**What is being asked**. Quote exactly the lines from the start of the entries to the one with "Task: Click Select to browse output directory", both ends included.

(Stored data)
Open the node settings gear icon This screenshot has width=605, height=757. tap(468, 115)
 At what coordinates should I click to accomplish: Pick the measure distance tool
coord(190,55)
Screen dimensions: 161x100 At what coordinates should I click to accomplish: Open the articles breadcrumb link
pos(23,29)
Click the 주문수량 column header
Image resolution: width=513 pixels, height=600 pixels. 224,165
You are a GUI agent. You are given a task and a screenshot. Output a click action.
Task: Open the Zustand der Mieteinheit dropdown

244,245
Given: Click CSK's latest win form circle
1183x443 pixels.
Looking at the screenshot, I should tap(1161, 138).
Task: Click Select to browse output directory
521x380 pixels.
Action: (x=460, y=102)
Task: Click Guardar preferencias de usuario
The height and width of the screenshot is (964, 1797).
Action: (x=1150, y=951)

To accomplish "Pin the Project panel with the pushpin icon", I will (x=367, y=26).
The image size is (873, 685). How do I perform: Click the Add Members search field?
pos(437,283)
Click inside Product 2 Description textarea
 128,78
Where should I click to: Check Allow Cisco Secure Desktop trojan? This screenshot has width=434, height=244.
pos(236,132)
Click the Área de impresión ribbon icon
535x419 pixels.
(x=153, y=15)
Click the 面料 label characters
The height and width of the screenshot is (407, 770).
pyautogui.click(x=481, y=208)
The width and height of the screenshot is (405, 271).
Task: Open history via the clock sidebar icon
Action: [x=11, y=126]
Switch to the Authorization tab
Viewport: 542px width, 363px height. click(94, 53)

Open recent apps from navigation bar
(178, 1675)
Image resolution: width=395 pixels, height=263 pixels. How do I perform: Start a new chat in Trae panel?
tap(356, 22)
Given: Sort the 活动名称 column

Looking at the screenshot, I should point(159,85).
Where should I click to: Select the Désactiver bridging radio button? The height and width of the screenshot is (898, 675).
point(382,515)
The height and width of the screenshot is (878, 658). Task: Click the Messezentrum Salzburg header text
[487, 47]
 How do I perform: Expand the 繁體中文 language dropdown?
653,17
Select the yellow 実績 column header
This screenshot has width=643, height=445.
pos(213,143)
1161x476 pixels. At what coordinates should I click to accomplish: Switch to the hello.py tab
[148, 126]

**Answer**.
Open the node settings gear icon This screenshot has width=605, height=757. tap(468, 115)
 At what coordinates should I click to accomplish: Pick the measure distance tool
coord(190,55)
Screen dimensions: 161x100 At what coordinates should I click to accomplish: Open the articles breadcrumb link
pos(23,29)
Click the 주문수량 column header
Image resolution: width=513 pixels, height=600 pixels. 224,165
You are a GUI agent. You are given a task and a screenshot. Output a click action.
Task: Open the Zustand der Mieteinheit dropdown

244,245
Given: Click CSK's latest win form circle
1183x443 pixels.
Looking at the screenshot, I should tap(1161, 138).
Task: Click Select to browse output directory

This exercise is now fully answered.